[Saved data entries]
>>>>

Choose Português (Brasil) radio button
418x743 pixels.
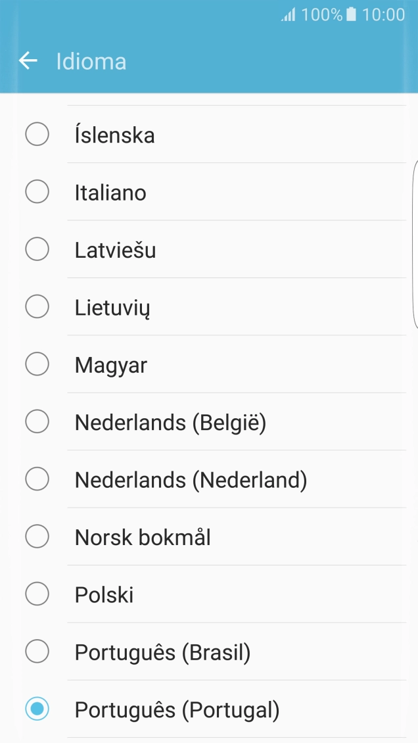37,652
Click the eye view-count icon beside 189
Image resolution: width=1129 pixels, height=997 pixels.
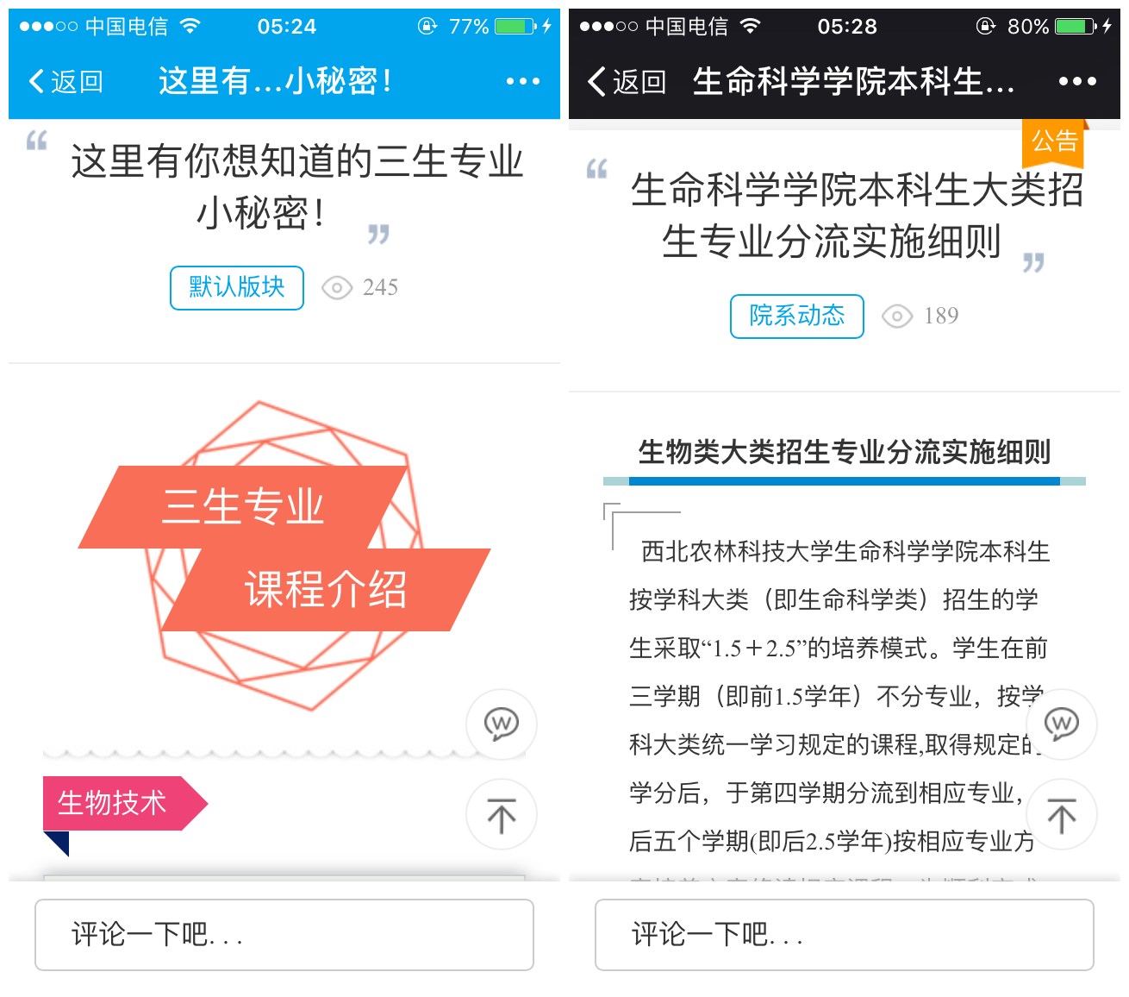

<<<<

■ Try it ■
Copy every record exactly; no pictures.

■ Result ■
Choose Português (Brasil) radio button
418x743 pixels.
37,652
Click the eye view-count icon beside 189
Image resolution: width=1129 pixels, height=997 pixels.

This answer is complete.